EXERCISE INSTRUCTIONS:
Locate the word "link" in the material, then show every line that holds it.

##### DATA EXTRACT #####

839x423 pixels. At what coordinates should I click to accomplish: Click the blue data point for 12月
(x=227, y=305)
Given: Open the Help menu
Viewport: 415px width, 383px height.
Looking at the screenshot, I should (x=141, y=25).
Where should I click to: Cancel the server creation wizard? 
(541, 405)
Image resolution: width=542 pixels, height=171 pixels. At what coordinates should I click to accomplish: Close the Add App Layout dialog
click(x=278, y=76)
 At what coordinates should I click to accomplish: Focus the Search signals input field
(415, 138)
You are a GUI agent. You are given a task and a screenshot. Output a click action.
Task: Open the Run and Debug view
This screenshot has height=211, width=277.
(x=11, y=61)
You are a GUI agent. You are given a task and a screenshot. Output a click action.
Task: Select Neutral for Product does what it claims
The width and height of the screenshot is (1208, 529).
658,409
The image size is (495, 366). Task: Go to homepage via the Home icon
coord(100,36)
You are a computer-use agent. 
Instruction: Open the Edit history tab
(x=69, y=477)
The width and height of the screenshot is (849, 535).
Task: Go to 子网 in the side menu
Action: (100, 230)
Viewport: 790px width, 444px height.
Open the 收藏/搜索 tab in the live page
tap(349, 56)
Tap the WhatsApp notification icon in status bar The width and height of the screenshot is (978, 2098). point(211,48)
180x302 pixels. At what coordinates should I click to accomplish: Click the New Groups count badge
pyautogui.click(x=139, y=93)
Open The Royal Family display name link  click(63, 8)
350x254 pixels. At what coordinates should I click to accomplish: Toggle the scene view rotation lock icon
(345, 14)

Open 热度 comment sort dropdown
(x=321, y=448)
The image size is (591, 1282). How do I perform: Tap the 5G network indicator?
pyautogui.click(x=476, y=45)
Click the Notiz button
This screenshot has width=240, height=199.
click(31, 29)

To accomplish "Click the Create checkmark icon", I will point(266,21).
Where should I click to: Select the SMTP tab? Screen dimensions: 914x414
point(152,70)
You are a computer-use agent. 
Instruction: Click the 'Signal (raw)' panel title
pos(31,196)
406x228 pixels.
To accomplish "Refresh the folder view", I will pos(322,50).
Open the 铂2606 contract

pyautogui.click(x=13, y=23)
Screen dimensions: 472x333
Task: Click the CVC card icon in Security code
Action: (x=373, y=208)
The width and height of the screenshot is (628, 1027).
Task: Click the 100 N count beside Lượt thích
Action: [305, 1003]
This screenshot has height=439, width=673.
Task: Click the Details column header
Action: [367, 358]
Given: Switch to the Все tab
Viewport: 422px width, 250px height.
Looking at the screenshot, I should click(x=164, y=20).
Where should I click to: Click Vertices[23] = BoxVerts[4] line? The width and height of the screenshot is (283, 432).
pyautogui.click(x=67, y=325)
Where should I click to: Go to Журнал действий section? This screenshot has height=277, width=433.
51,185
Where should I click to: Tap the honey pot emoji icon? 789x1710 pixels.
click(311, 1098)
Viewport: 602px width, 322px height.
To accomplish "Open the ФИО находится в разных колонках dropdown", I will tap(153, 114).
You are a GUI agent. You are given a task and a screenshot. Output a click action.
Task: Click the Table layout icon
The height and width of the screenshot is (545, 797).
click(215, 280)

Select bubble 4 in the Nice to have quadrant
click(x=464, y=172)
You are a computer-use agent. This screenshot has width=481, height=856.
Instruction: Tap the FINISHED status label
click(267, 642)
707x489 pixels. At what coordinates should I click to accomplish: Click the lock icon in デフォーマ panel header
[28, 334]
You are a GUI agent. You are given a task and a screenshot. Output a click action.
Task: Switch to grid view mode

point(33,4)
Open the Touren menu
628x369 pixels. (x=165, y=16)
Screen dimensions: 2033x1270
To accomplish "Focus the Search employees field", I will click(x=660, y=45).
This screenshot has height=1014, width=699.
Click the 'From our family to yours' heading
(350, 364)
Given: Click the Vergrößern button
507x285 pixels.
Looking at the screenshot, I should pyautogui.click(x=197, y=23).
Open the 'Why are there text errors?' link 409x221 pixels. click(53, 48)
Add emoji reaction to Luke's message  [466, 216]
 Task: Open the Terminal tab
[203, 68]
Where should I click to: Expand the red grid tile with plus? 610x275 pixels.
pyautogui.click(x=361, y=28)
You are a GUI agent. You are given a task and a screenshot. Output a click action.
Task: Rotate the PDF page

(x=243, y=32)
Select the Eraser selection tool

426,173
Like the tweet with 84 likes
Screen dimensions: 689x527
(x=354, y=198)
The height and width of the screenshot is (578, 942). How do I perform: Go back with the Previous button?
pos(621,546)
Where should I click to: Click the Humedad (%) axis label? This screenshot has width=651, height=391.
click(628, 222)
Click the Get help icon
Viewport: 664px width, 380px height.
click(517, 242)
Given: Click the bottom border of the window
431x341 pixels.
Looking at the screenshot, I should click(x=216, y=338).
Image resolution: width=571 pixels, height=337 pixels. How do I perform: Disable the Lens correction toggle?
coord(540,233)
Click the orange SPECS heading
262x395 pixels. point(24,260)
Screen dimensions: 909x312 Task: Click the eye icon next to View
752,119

#####

COMPLETED TASK:
Open The Royal Family display name link  click(63, 8)
Open the 'Why are there text errors?' link 409x221 pixels. click(53, 48)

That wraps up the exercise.